From 1956 to 1957, Spero and Golub lived and collaborated in Italy, while raising their three sons. Spero and Golub were equally committed to exploring a modernist representation of the human form, with its narratives and art historical resonances, even as Abstract Expressionism was becoming the dominant idiom. In Florence and Ischia, Spero became intrigued by the format, style and mood of Etruscan and Roman frescoes and sarcophagi which would have influence on her later work. Finding a more varied, inclusive and international atmosphere in Europe than in the New York art world of the time, Spero and her family moved to Paris, living there from 1959 to 1964. Spero's third son was born in Paris, and the artist had major solo exhibitions in Paris at Galerie Breteau in 1962, 1964, and 1968. During this period, Spero painted a series titled Black Paintings depicting themes including mothers and children, lovers, prostitutes, and hybrid, human-animal forms. This collection of works has a more personal meaning for her, rather than political.

Later years

Spero and Golub returned to New York in 1964, where the couple remained to live and work. The Vietnam War was raging and the Civil Rights Movement was exploding. Affected by images of the war broadcast nightly on television and the unrest and violence evident in the streets, Spero began her War Series from 1966 to 1970. These small gouache and inks on paper, executed rapidly, represented the obscenity and destruction of war. The War Series is among the most sustained and powerful group of works in the genre of history painting that condemns war and its real and lasting consequences.

An activist and early feminist, Spero was a member of the Art Workers Coalition (1968–69), Women Artists in Revolution (1969), and Ad Hoc Committee of Women Artists (1971) the work of which developed into the first women's cooperative gallery, A.I.R. Gallery (Artists in Residence) in SoHo, of which she was a founding member. It was during this period that Spero completed her "Artaud Paintings" (1969–70), finding her artistic "voice" and developing her signature scroll paintings, the Codex Artaud (1971–1972), in which she directly quoted the writings of the poet and playwright Antonin Artaud. Uniting text and image, printed on long scrolls of paper, glued end-to-end and tacked on the walls of A.I.R., Spero violated the formal presentation, choice of valued medium and scale of framed paintings.

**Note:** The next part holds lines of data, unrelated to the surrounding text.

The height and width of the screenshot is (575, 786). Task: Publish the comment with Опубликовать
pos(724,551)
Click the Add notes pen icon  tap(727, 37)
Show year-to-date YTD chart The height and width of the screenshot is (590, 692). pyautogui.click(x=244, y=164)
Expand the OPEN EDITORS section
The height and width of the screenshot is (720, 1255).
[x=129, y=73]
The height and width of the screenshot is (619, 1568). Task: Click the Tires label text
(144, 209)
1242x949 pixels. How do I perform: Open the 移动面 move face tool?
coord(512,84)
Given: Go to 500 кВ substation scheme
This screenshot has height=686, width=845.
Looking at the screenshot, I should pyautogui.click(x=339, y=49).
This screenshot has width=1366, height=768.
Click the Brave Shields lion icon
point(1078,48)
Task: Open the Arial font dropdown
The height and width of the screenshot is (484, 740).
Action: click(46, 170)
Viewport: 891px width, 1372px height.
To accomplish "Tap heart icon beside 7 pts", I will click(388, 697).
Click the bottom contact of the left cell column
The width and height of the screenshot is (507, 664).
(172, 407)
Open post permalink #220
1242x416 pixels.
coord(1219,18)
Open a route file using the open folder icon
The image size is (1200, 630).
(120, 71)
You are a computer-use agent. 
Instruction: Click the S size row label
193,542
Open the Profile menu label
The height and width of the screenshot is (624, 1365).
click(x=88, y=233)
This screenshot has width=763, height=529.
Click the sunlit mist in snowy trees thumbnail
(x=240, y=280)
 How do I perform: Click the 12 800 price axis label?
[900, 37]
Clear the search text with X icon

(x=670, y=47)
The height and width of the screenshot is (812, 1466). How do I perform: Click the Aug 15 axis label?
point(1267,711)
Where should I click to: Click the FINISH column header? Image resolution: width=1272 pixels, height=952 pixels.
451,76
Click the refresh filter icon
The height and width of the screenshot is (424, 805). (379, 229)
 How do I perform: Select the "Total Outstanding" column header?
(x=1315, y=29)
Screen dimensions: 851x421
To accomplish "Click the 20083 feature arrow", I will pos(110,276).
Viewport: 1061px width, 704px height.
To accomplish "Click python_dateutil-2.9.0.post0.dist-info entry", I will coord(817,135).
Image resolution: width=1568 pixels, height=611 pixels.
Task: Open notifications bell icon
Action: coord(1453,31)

Although her collaged and painted scrolls were Homeric in both scope and depth, the artist shunned the grandiose in content as well as style, relying instead on intimacy and immediacy, while also revealing the continuum of shocking political realities underlying enduring myths. In a 2008 interview in The Brooklyn Rail with publisher Phong Bui, Spero says of her early identification with Artaud: "For me, the spoken words were part of the body, as if whatever I was trying to paint, and my own awareness of pain and anger—you can call it the destruction of the self—was an integral part, that duality. Things get split up right in the middle, which I was very much interested in at that moment in my life."

In 1974, Spero chose to focus on themes involving women and their representation in various cultures. Her Torture in Chile (1974) and the long scroll, Torture of Women (1976, 20 inches x 125 feet), interweave oral testimonies with images of women throughout history, linking the contemporary governmental brutality of Latin American dictatorships (from Amnesty International reports) with the historical repression of women. Spero re-presented previously obscured women's histories, cultural mythology, and literary references with her expressive figuration. Rarely exhibited, Torture of Women was translated into book form in 2009.

Spero manifested a desire for women to be a part of the art conversation. Spero's most mature work lives along the lines of a peinture feminine. This is when a woman is the subject as well as the "artistic consciousness". Spero's open-ended, thought provoking compositions of ruthless uncomfortable subject matter was depicted in hangings and friezes. This is seen in Helicopter, Victim, Astronaut, made in 1968 of gouache and ink on paper. Spero uses the crimes and assaults on women from all eras and cultures to provide intense and emotional imagery for her art and text. Political violence, sexism, and life-threatening situations that women endure are subjects she explored throughout her career, but especially in the 1960s and 19702. These interests are evidence of Spero's conviction that "the personal and the political are indistinguishable." Spero was influenced by Jean Dubuffet, Antonin Artaud, Simone de Beauvoir; and Hélène Cixous.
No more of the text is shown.